_HOW TO COMPLETE THIS TASK:_ Write out again, exactly, the lines below starting at the one with "Task: Open the OrgStructure.trdp" and ending at the one with "Click the green New button".
PROVIDED ENTRIES below:
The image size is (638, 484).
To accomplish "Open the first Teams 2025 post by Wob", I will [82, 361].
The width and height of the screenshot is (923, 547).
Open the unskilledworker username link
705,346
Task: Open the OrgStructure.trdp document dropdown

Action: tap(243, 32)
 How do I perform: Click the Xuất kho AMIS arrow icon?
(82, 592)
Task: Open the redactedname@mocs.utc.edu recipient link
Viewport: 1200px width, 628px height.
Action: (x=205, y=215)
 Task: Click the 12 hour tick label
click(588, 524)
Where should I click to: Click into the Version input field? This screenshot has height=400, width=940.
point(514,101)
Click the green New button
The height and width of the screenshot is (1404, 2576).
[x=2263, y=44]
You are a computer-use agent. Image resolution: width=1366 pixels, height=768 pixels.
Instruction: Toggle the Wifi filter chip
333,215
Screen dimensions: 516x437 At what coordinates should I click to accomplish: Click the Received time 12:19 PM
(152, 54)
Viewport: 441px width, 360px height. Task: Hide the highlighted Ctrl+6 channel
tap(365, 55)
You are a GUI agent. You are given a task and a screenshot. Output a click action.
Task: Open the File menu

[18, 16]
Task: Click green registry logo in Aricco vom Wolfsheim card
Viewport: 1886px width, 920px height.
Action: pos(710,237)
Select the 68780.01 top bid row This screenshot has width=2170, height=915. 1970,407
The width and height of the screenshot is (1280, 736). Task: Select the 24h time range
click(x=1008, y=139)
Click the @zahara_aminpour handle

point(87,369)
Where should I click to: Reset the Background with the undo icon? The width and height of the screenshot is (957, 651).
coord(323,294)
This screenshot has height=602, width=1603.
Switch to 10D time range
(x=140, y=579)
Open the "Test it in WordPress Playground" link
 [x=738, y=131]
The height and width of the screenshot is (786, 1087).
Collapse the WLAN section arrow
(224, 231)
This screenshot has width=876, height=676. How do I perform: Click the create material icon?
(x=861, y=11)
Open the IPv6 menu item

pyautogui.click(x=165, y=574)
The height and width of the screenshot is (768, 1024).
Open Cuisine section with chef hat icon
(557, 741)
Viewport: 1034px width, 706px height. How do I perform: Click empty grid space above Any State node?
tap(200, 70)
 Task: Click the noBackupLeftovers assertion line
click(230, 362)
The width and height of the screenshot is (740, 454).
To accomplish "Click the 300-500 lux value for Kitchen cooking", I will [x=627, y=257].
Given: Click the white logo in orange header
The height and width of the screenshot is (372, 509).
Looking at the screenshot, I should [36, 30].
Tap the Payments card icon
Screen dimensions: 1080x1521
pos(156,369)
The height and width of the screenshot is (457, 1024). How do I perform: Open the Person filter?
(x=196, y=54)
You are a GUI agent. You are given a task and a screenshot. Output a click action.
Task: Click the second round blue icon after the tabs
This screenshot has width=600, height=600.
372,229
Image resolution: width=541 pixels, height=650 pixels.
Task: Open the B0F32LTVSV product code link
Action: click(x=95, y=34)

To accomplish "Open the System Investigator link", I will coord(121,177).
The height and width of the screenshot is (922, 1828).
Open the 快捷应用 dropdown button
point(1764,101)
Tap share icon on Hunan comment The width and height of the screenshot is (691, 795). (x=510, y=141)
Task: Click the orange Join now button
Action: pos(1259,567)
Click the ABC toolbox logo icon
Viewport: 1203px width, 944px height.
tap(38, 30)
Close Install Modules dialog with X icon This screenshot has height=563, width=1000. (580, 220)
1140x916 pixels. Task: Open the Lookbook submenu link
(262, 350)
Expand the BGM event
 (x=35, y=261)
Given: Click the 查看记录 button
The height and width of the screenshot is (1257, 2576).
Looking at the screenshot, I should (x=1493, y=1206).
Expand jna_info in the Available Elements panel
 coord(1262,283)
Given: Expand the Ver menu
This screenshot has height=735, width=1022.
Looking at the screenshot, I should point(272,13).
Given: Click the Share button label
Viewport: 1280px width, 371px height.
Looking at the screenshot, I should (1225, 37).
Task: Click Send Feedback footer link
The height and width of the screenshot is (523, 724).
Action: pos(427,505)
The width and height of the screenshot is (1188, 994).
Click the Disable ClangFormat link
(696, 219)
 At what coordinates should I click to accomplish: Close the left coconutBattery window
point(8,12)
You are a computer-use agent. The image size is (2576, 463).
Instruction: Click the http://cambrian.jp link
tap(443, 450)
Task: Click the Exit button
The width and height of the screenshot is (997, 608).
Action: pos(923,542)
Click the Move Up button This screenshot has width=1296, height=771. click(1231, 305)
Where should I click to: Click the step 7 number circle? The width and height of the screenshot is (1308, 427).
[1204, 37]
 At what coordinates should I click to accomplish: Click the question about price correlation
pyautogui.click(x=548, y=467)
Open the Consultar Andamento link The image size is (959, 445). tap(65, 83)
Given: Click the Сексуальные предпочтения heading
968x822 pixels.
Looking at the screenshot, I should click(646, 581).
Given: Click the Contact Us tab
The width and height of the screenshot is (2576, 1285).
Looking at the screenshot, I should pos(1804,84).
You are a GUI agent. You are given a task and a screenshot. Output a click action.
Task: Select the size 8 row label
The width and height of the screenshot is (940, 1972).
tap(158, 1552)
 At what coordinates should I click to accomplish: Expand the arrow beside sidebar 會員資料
End of PROVIDED ENTRIES.
_RESPONSE TO THIS EXERCISE:_
Task: Open the OrgStructure.trdp document dropdown

Action: tap(243, 32)
 How do I perform: Click the Xuất kho AMIS arrow icon?
(82, 592)
Task: Open the redactedname@mocs.utc.edu recipient link
Viewport: 1200px width, 628px height.
Action: (x=205, y=215)
 Task: Click the 12 hour tick label
click(588, 524)
Where should I click to: Click into the Version input field? This screenshot has height=400, width=940.
point(514,101)
Click the green New button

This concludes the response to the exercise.